» **Assignment**
Every line from the one holding "Click Sur invitation label on Adrien's review" through the one holding "Task: Open the" in the data below must be returned exactly, both ends included, with pictures left out and nothing else added.

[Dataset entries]
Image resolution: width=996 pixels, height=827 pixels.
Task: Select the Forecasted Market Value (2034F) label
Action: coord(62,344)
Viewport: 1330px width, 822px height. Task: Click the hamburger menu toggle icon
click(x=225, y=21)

---

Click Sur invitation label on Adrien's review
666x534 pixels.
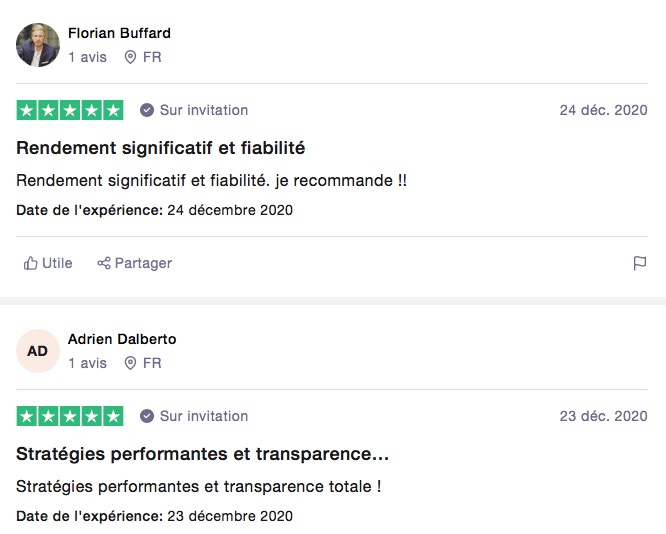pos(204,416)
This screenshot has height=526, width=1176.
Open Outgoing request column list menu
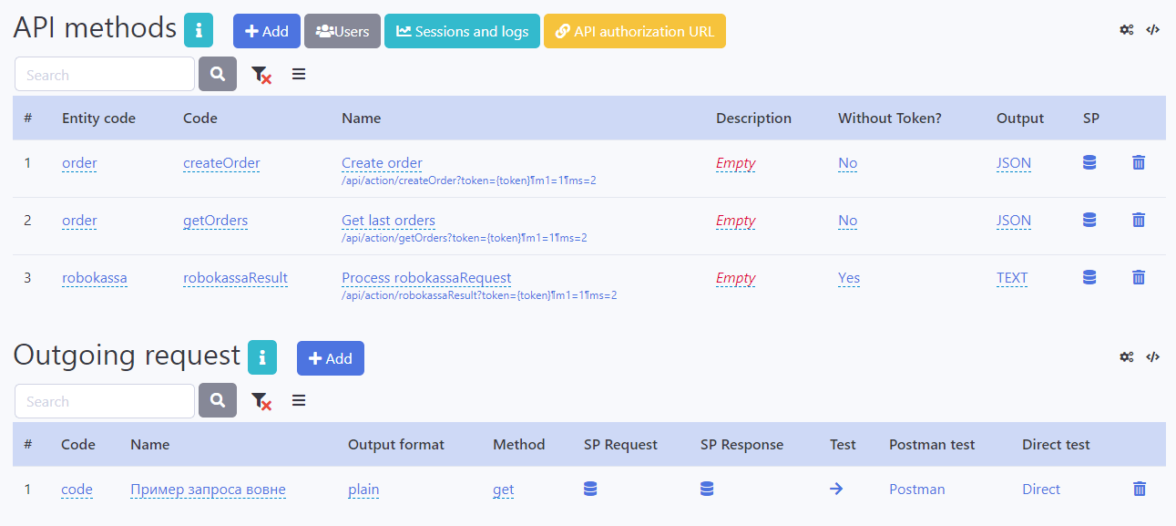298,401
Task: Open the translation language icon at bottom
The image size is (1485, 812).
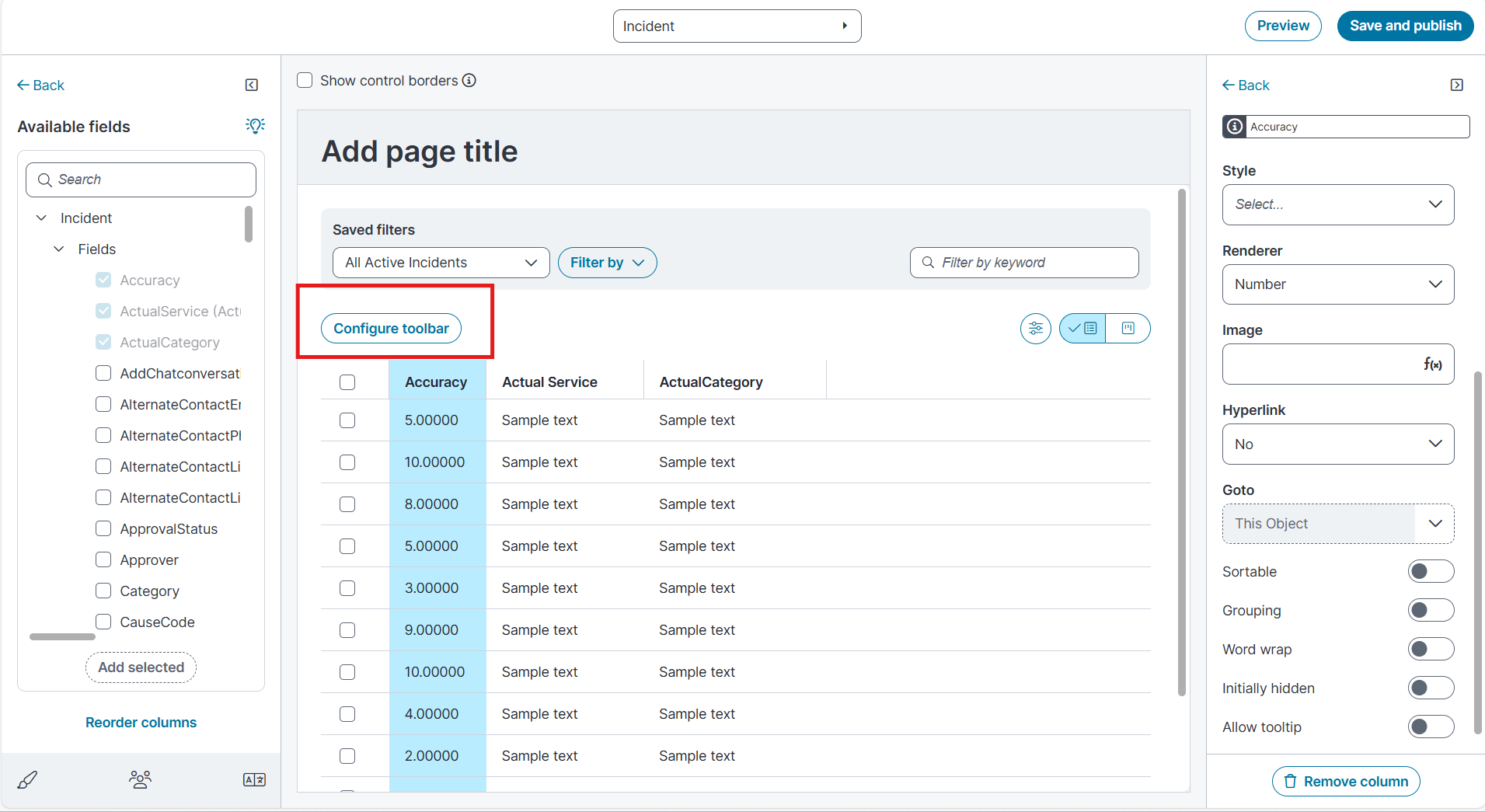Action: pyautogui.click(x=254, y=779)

» **The completed task**
Click Sur invitation label on Adrien's review
666x534 pixels.
pos(204,416)
This screenshot has height=526, width=1176.
Open Outgoing request column list menu
298,401
Task: Open the translation language icon at bottom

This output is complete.